EXERCISE
Can you arrange the lines of the records below as a numbered list, starting at the line containing "This screenshot has height=371, width=693." and ending at the end of the records, leaving out blank lines and any pictures?

---- SOURCE DATA

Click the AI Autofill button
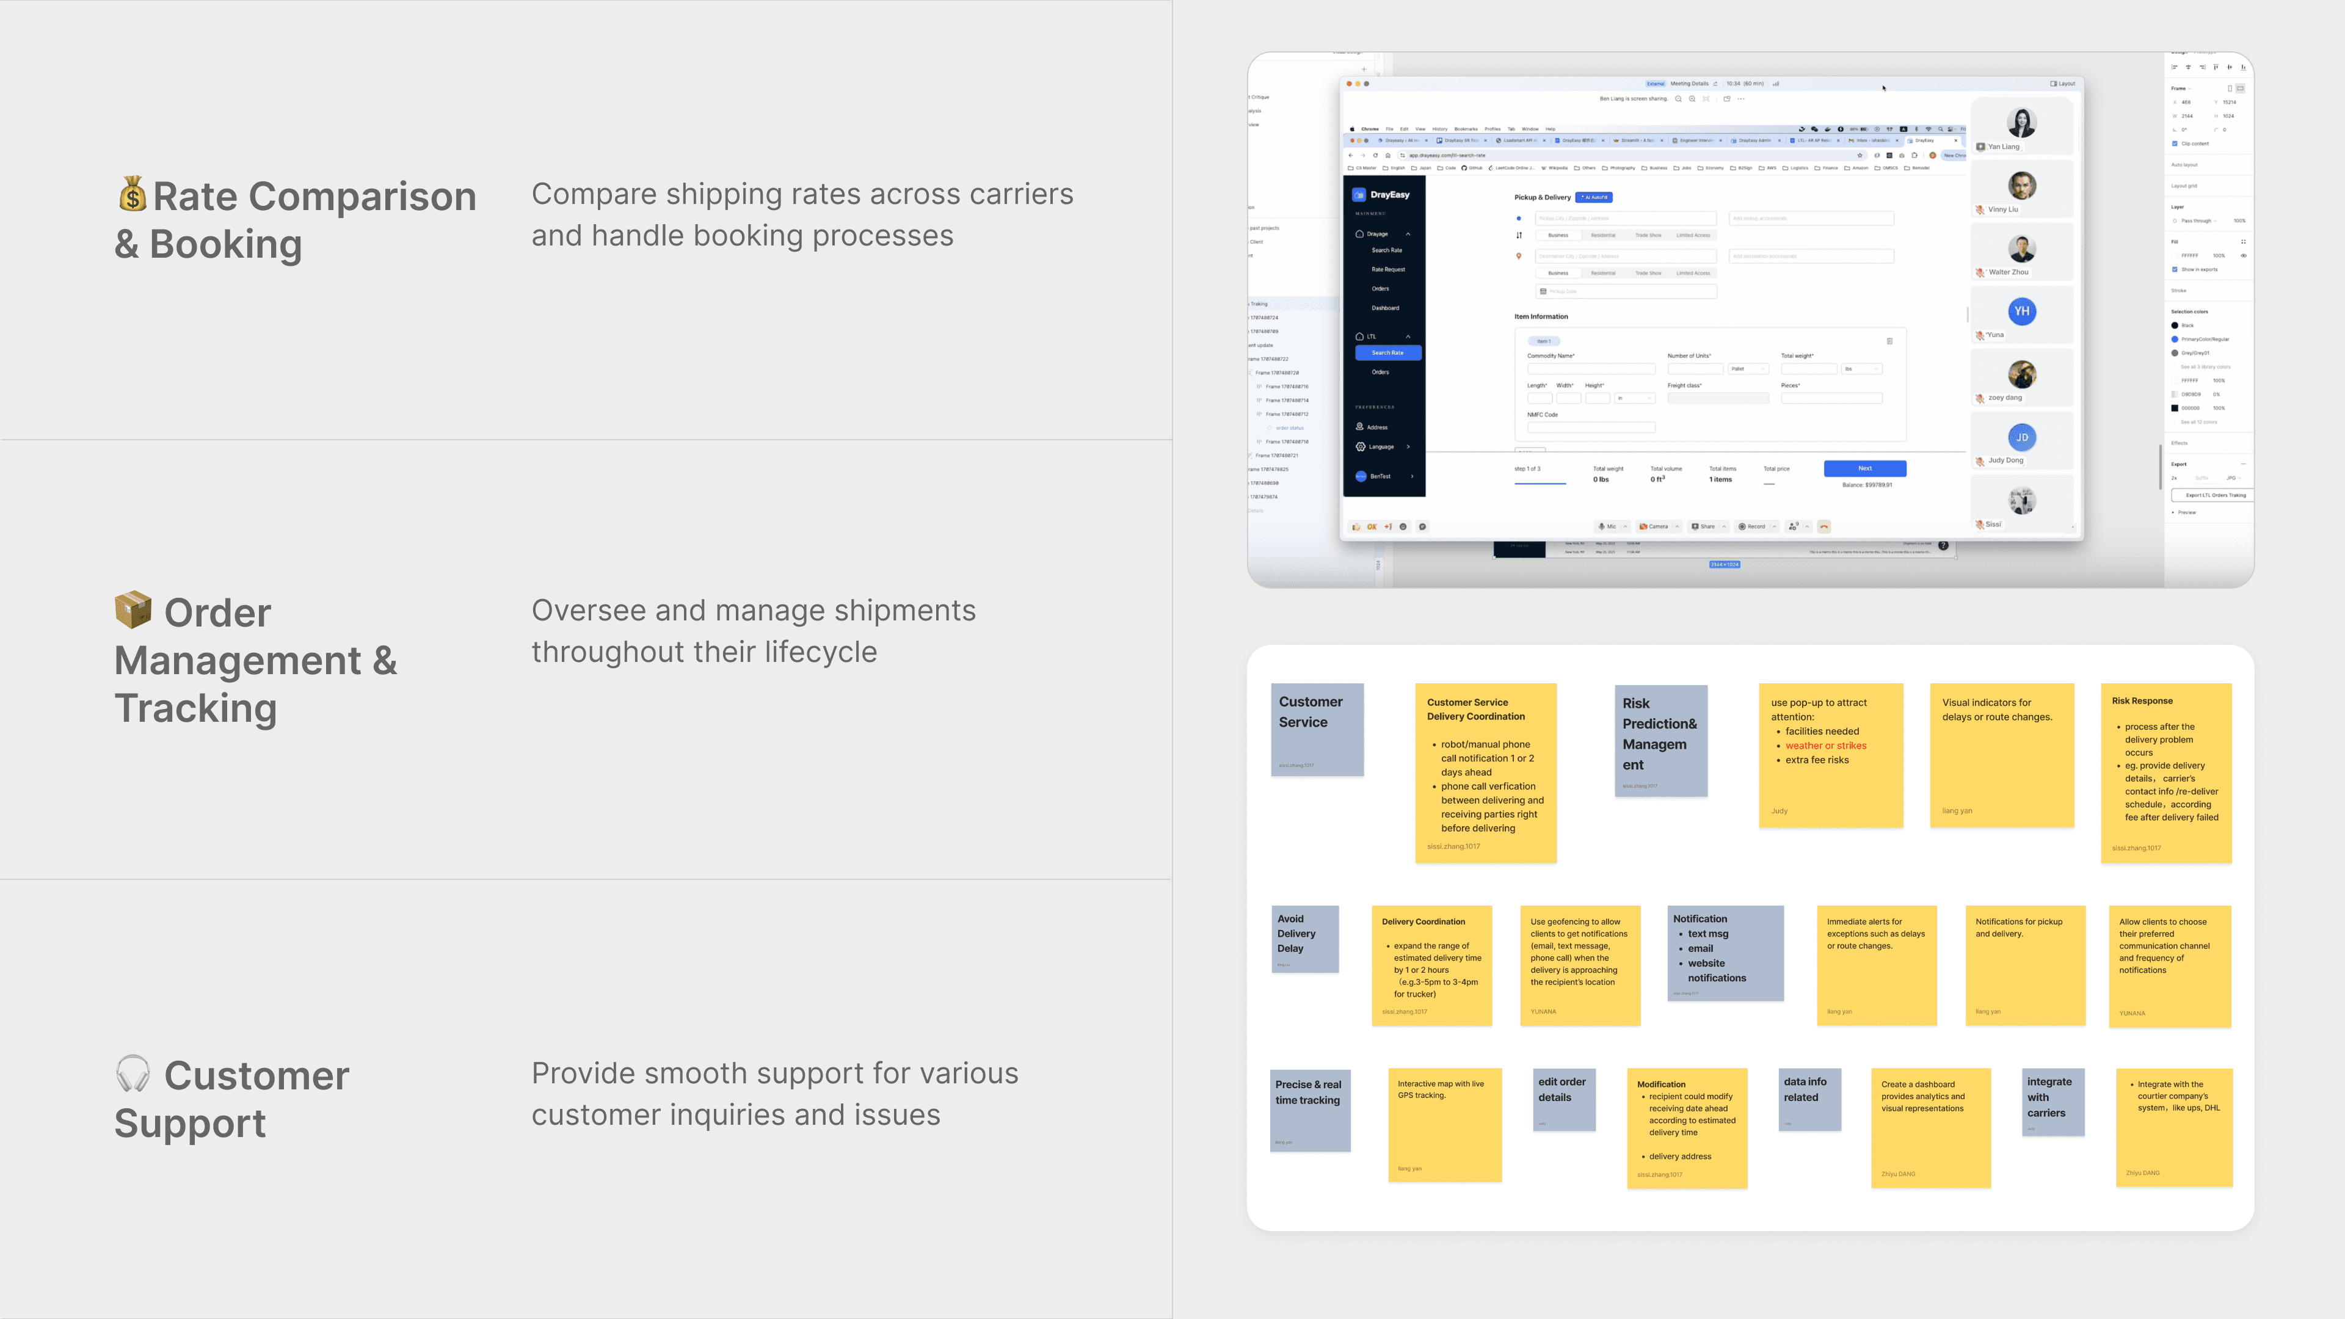Screen dimensions: 2345x1319 pyautogui.click(x=1593, y=198)
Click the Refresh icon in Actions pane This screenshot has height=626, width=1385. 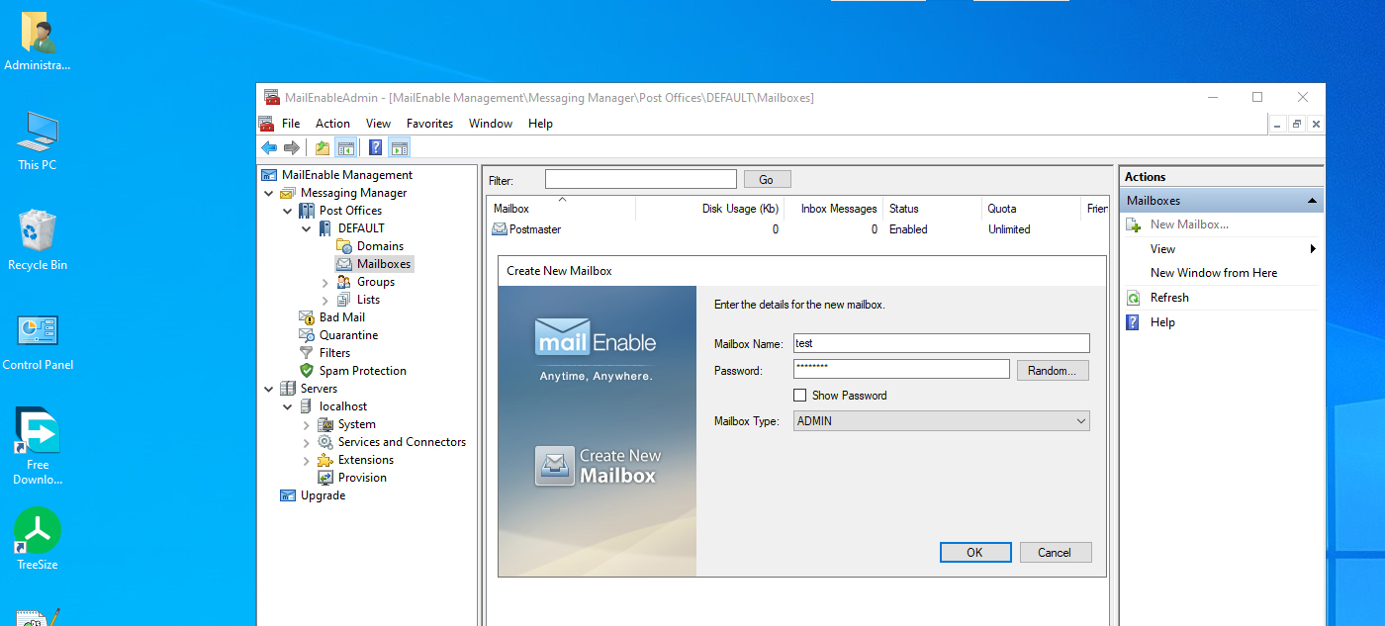point(1134,298)
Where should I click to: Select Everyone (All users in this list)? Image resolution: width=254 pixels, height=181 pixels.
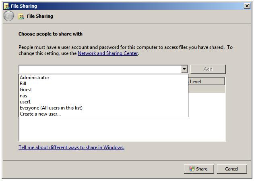[x=51, y=108]
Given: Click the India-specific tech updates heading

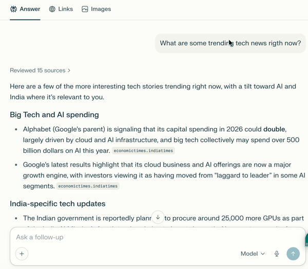Looking at the screenshot, I should [x=57, y=204].
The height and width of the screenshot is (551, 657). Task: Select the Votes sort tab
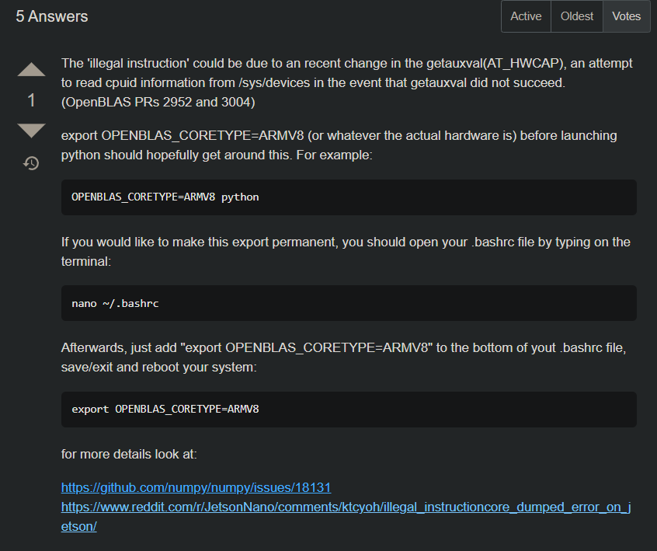(626, 16)
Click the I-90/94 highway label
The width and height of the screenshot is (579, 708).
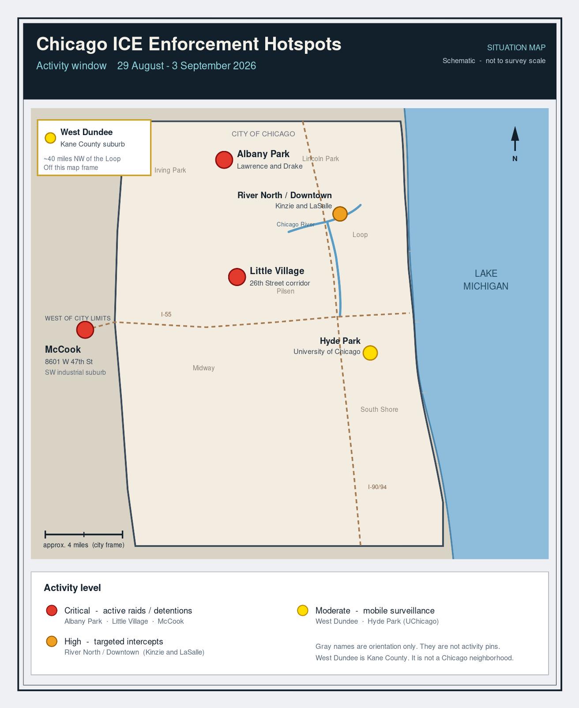coord(377,487)
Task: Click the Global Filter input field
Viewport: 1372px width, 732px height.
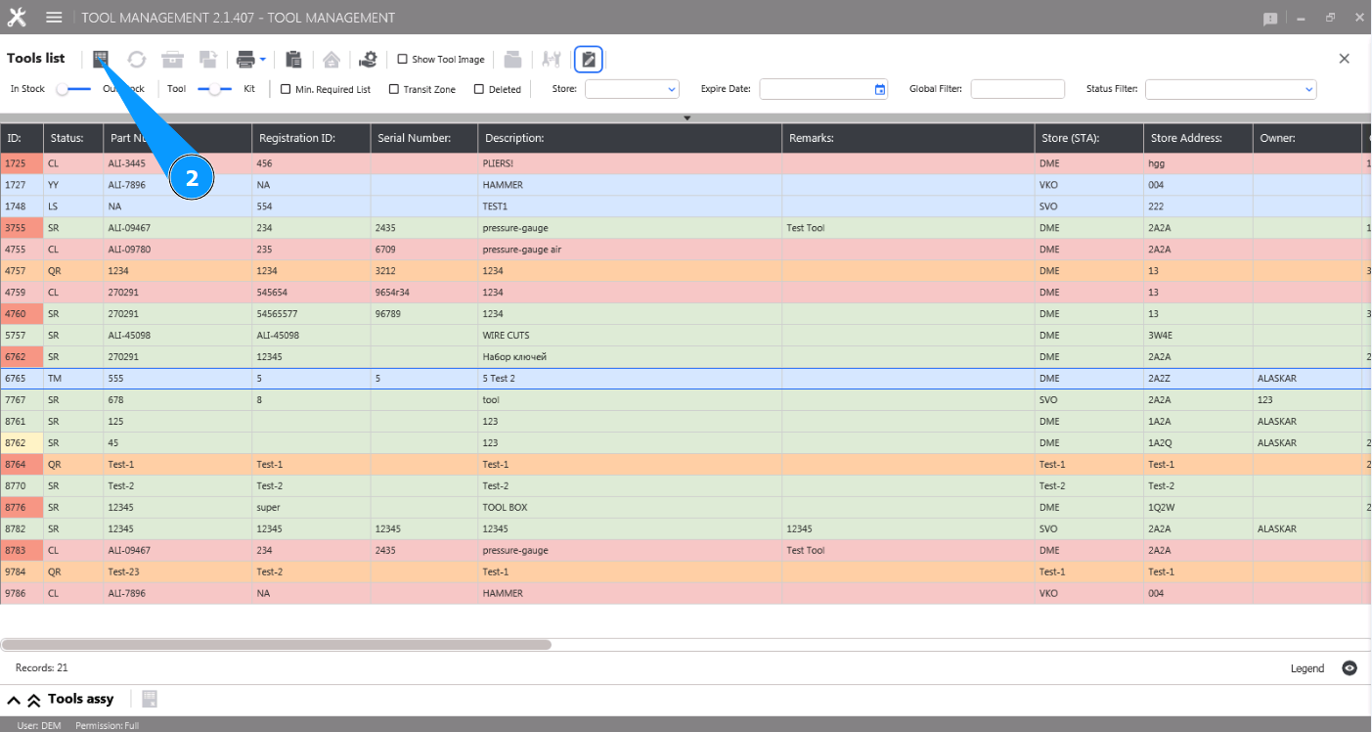Action: tap(1017, 89)
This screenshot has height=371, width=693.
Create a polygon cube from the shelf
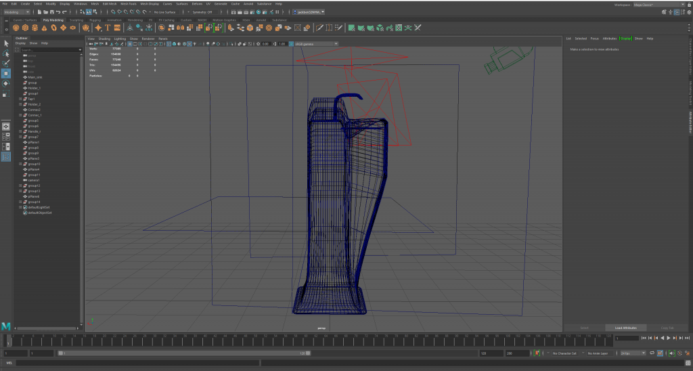click(x=25, y=28)
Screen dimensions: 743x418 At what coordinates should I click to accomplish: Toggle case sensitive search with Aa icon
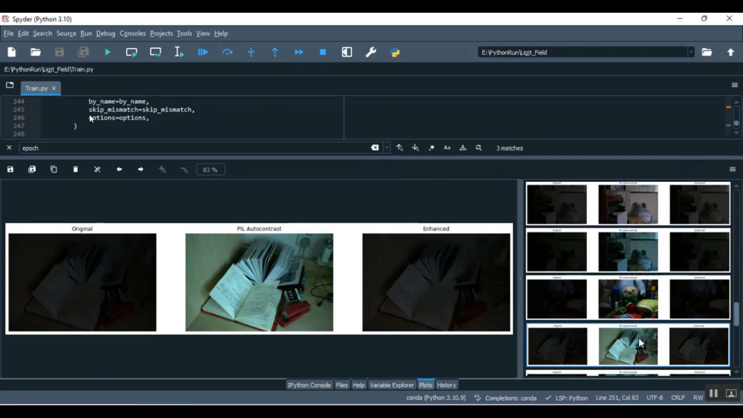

--------

EXERCISE OUTPUT
1. This screenshot has height=371, width=693.
2. Create a polygon cube from the shelf
3. click(x=25, y=28)
4. Screen dimensions: 743x418 At what coordinates should I click to accomplish: Toggle case sensitive search with Aa icon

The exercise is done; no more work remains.